Centro di sì vasta unità, l'Italia era sempre sede dell'imperatore e del senato, i cui membri era richiesto che avessero di qua dall'Alpi almeno un terzo dei loro possedimenti. Quel nome non era più circoscritto dalla Macra, dal Rubicone e dal mare, dacchè i triumviri non aveano voluto lasciare la Gallia Cisalpina a governo di un proconsole, che potesse così menare un esercito legalmente di qua dell'Alpi. La fecero dunque giungere a levante fino all'Arsa, a settentrione alle Alpi, ad occidente al Varo; ed Augusto la partì in undici regioni: I. il Lazio e la Campania, dove Pozzuoli; II. il paese de' Picentini e degl'Irpini; III. la Lucania, il Bruzio coi Salentini, l'Apulia, la Calabria, dove Brindisi era prevalsa alle scadute città di Taranto, Crotone, Locri; IV. il paese spopolato de' Marsi, Frentani, Sabini, Sanniti; V. il Piceno; VI. l'Umbria; VII. l'Etruria; VIII. la Gallia Cispadana con Ravenna, eretta, come poi Venezia, fra canali del mare; IX. la Liguria; X. la Venezia coi Carni, gli Japigi e l'Istria; XI. la Gallia Transpadana con Milano, cui mettevano capo le strade dell'Italia continentale, e Padova, e Aquileja, sempre più importanti per la vicinanza alla frontiera germanica.
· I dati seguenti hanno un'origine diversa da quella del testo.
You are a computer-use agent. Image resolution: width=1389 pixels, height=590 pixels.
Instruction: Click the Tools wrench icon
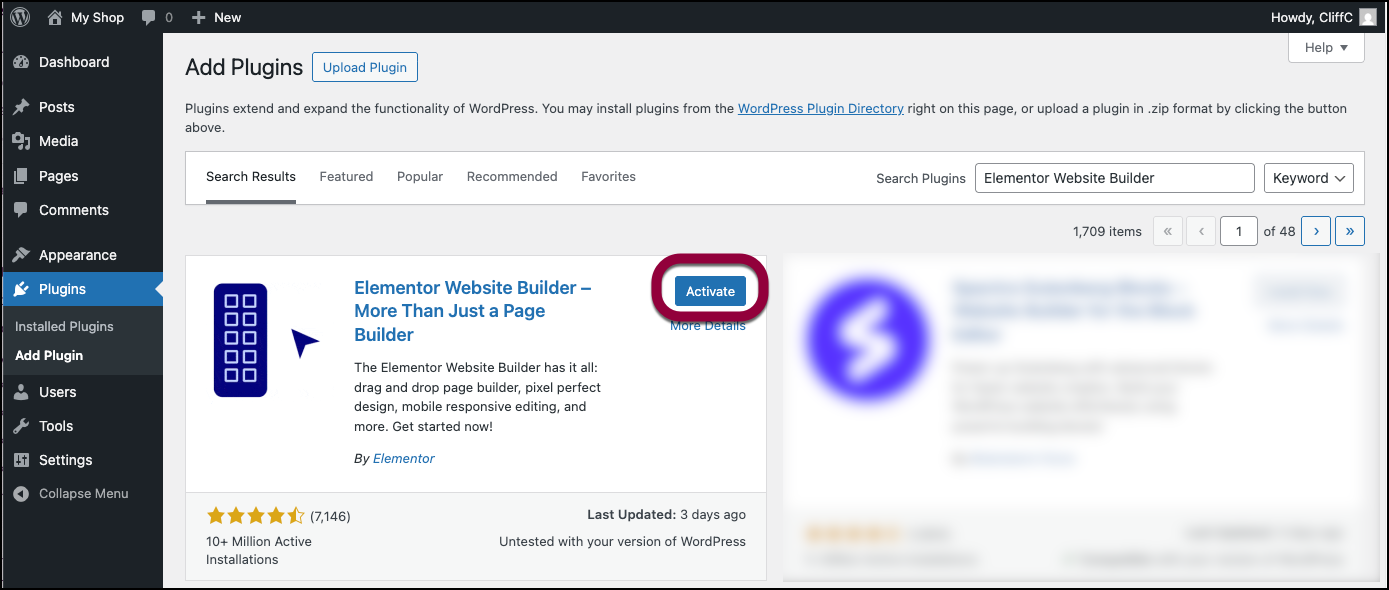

Roma formava un governo distinto, sotto il prefetto della città. Le alpi Marittime costituivano una provincia separata. La Sicilia, benchè già da Antonio avesse ottenuto la cittadinanza, rimaneva provincia colla Corsica e la Sardegna. Ma quella Sicilia che, due secoli fa, Cicerone dipingeva fertilissima e laboriosa, era ita a tracollo per le guerre civili e le servili; le cinque città di Siracusa riduceansi ad una sola, Enna era spopolata, cadenti i tempj, incolte le piaggie. Chi da quella tragittasse sul nostro continente, a Pozzuoli trovava uno de' porti più operosi, emporio del commercio del Mediterraneo, e approdo di tutte le flotte mercantili; e nei contorni molle eleganza di ville, di bagni, dove i cittadini di Roma venivano a ricrearsi dalle cure o a solleticare il rintuzzato senso de' piaceri.
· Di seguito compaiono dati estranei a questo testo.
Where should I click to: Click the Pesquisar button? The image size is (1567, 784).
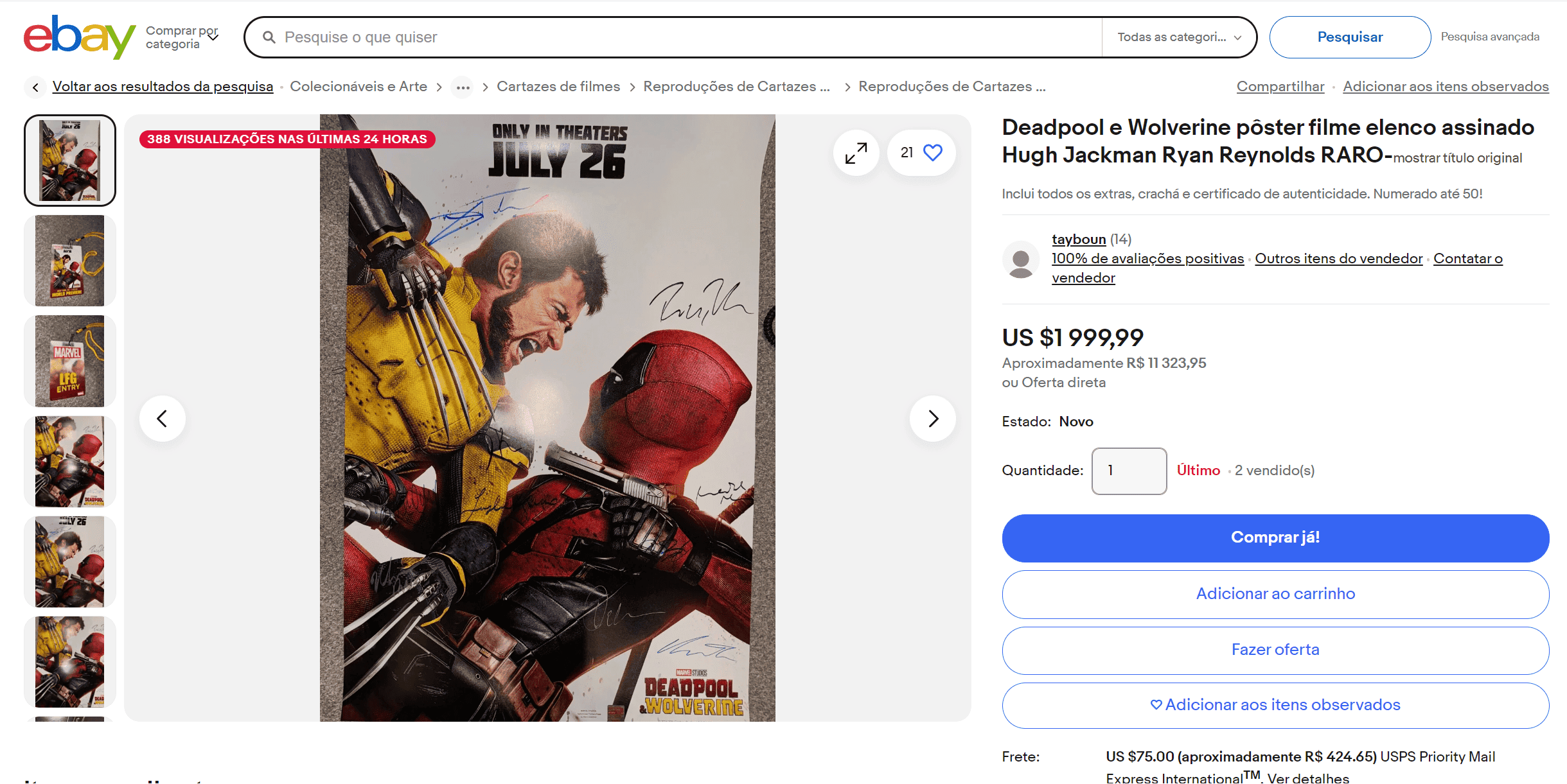coord(1350,37)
Ma quelle pendici dell'Appennino che avevano nutrito i Sabini, i Sanniti, gli Equi, i Latini, più non offrivano che cadaveri di città; i cinquantatre popoli del Lazio scomparvero, o reliquie ne restavano così scarse, che gli uni più non si discendevano dagli altri. Che dirò di quella Magna Grecia, che emulava le glorie e la potenza della Grecia vera? Già i curiosi andavano a rintracciarne le memorie; e qualche vecchio additava loro, — Qui fu Canusio, colà Argirippa, le due maggiori città; questi villaggi erano le tredici città della Japigia, di cui rimangono sole Brindisi e Taranto; ma quest'ultima, benchè Nerone v'abbia posto abitanti, è spopolata, come tutto quello sprone d'Italia».